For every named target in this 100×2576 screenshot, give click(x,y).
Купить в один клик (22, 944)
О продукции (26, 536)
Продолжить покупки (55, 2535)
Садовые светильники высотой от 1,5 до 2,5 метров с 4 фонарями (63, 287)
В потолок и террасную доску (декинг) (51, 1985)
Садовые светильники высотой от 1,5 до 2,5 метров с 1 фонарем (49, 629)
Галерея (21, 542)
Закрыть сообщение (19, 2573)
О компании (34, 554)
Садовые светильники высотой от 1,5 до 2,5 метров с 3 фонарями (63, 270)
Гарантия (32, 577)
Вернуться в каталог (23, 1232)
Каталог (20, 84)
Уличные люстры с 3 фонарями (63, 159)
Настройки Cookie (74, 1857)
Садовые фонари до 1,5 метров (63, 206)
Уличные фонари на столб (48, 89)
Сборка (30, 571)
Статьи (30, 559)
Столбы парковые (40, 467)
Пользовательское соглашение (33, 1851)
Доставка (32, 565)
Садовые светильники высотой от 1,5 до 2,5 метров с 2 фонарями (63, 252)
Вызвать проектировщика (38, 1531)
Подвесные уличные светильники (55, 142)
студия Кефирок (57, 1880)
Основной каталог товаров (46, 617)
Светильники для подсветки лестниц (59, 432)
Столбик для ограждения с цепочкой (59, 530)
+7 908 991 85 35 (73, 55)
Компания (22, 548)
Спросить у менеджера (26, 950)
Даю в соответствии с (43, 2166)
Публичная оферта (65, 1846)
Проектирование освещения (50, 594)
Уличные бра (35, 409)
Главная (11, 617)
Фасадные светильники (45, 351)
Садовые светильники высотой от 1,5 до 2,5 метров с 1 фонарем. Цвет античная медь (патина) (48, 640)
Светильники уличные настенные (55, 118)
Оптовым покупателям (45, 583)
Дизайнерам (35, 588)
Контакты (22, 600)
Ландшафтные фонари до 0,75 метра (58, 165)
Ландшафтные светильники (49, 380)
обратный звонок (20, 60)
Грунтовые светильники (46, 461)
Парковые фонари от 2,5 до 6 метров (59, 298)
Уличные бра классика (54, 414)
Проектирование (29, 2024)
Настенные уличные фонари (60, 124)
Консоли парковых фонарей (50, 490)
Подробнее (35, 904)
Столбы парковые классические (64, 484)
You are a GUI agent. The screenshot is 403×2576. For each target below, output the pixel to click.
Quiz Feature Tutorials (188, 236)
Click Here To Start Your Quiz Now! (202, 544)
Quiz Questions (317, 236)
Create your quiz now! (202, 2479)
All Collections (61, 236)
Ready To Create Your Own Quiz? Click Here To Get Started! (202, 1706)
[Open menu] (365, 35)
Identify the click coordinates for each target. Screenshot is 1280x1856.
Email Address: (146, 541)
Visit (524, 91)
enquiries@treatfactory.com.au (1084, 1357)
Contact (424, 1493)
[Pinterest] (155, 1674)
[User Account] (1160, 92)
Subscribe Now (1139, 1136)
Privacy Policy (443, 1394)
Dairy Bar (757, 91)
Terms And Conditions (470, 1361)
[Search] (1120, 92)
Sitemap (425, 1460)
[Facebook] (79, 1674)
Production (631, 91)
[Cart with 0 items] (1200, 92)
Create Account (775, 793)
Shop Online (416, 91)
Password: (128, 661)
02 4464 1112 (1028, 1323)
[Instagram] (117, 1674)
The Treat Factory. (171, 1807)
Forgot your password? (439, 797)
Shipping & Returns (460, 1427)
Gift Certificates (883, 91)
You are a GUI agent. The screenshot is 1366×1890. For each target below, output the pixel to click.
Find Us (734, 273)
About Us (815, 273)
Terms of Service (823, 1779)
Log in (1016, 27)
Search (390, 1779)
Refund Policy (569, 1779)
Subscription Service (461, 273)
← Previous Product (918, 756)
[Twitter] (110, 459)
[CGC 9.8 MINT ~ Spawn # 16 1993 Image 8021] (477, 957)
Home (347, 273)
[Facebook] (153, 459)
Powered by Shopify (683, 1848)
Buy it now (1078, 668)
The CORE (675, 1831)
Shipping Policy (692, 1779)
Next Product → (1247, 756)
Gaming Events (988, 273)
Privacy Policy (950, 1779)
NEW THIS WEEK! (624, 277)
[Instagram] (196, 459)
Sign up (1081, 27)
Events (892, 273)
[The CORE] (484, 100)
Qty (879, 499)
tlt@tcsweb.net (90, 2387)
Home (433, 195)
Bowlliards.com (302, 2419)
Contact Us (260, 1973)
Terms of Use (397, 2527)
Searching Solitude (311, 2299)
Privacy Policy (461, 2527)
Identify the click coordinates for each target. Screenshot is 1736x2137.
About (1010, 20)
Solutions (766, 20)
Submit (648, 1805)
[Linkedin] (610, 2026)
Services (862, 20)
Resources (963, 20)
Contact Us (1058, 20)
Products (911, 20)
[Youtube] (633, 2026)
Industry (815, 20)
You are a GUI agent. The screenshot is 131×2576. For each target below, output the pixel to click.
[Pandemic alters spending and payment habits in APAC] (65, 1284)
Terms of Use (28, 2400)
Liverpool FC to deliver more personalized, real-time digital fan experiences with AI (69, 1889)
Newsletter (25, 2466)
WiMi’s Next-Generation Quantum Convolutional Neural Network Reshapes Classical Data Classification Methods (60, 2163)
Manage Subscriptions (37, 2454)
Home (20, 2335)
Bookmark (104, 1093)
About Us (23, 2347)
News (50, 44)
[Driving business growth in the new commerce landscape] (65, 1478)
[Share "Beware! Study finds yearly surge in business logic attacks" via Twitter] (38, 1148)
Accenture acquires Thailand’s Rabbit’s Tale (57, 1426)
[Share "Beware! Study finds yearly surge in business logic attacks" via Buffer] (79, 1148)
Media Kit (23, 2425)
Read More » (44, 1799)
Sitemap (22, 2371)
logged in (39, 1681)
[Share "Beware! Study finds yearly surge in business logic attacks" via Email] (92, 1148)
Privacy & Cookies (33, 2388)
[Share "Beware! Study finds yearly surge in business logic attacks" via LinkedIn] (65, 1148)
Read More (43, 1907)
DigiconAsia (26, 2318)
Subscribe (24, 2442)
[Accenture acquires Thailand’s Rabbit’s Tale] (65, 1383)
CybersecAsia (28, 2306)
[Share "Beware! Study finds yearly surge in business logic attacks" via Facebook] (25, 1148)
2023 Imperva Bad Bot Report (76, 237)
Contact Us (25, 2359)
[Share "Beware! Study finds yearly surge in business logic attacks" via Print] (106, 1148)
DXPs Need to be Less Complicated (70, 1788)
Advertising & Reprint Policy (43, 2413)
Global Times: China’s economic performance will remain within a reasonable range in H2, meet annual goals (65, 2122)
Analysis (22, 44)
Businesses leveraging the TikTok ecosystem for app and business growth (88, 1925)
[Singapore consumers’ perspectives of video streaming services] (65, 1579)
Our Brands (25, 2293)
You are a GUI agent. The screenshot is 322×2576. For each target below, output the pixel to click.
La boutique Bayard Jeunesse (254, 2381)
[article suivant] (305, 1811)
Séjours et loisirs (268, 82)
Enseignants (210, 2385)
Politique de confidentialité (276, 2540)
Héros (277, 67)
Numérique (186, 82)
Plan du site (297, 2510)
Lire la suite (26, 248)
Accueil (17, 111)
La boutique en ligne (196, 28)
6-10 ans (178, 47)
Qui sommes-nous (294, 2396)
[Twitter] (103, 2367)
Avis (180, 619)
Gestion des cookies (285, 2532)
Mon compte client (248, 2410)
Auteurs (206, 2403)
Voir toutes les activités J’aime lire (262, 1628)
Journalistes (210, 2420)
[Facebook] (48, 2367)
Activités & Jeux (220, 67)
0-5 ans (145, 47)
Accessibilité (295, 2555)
------------------------
Write out exactly the lines above from the line with "[The CORE] (484, 100)" through the line with "Screenshot is 1736x2137.", both of them included, and leave out all other lines.

- **Answer**
[The CORE] (484, 100)
Qty (879, 499)
tlt@tcsweb.net (90, 2387)
Home (433, 195)
Bowlliards.com (302, 2419)
Contact Us (260, 1973)
Terms of Use (397, 2527)
Searching Solitude (311, 2299)
Privacy Policy (461, 2527)
Identify the click coordinates for each target. Screenshot is 1736x2137.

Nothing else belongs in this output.